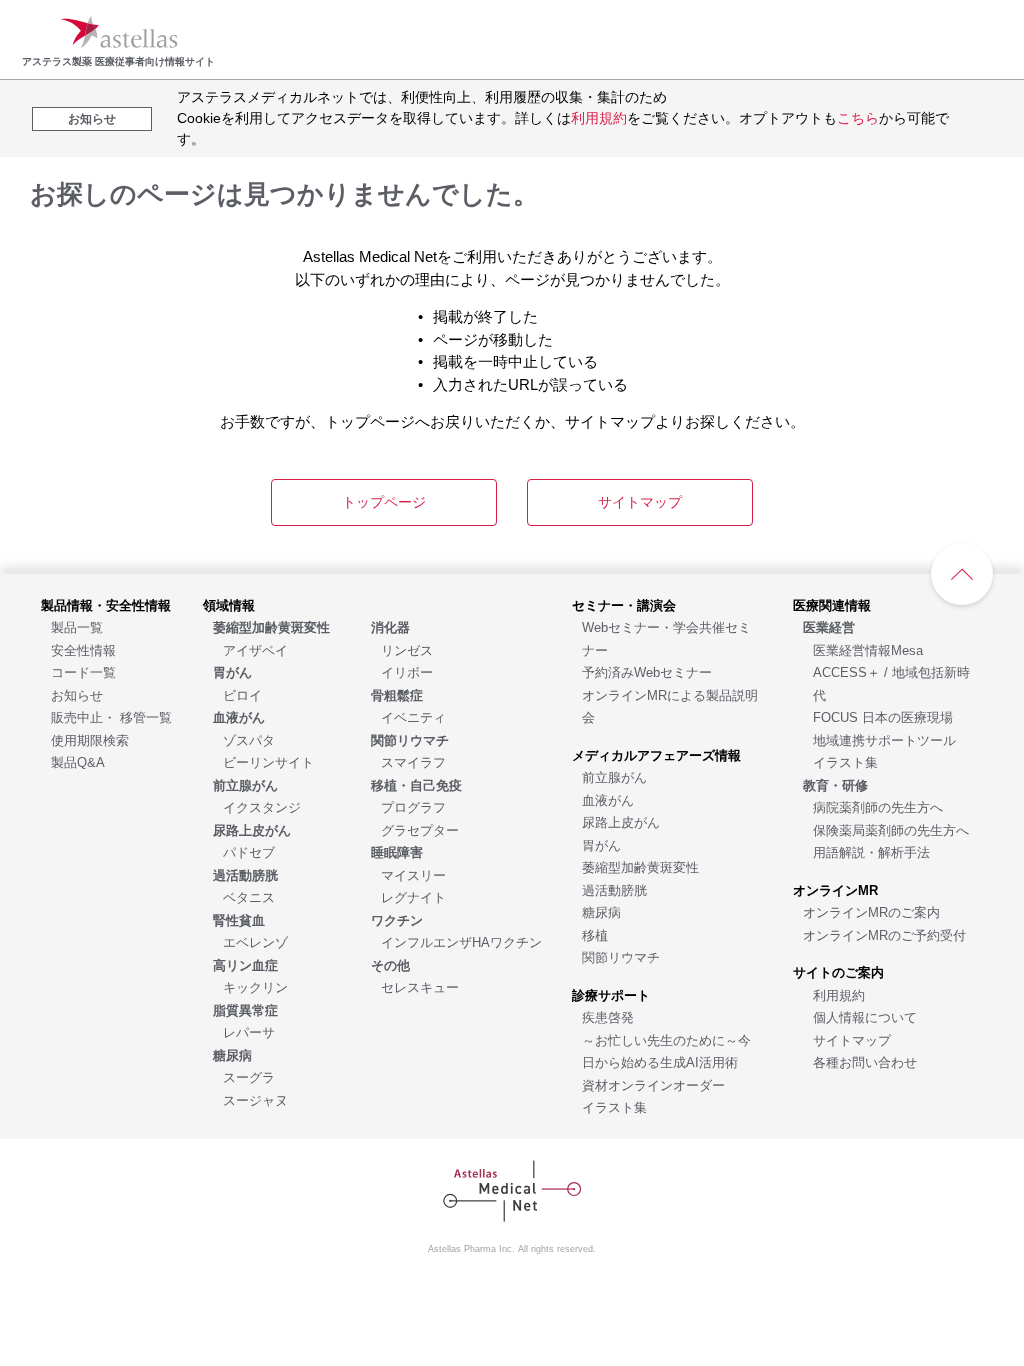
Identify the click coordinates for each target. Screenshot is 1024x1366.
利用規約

══════

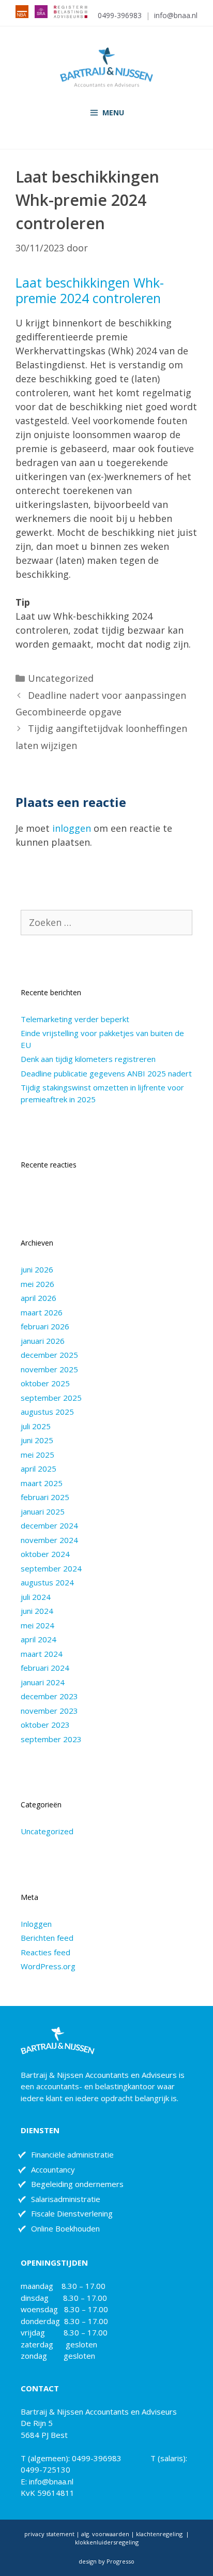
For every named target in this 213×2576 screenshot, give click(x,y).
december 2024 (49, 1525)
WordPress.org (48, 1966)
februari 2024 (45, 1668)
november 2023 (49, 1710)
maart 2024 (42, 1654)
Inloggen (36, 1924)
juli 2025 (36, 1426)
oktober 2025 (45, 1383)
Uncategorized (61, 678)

══════

• [WHAT IS REQUIRED]: For the word "target", state how many lines of the entries contain it, with nothing else.

• [WRITTEN ANSWER]: 2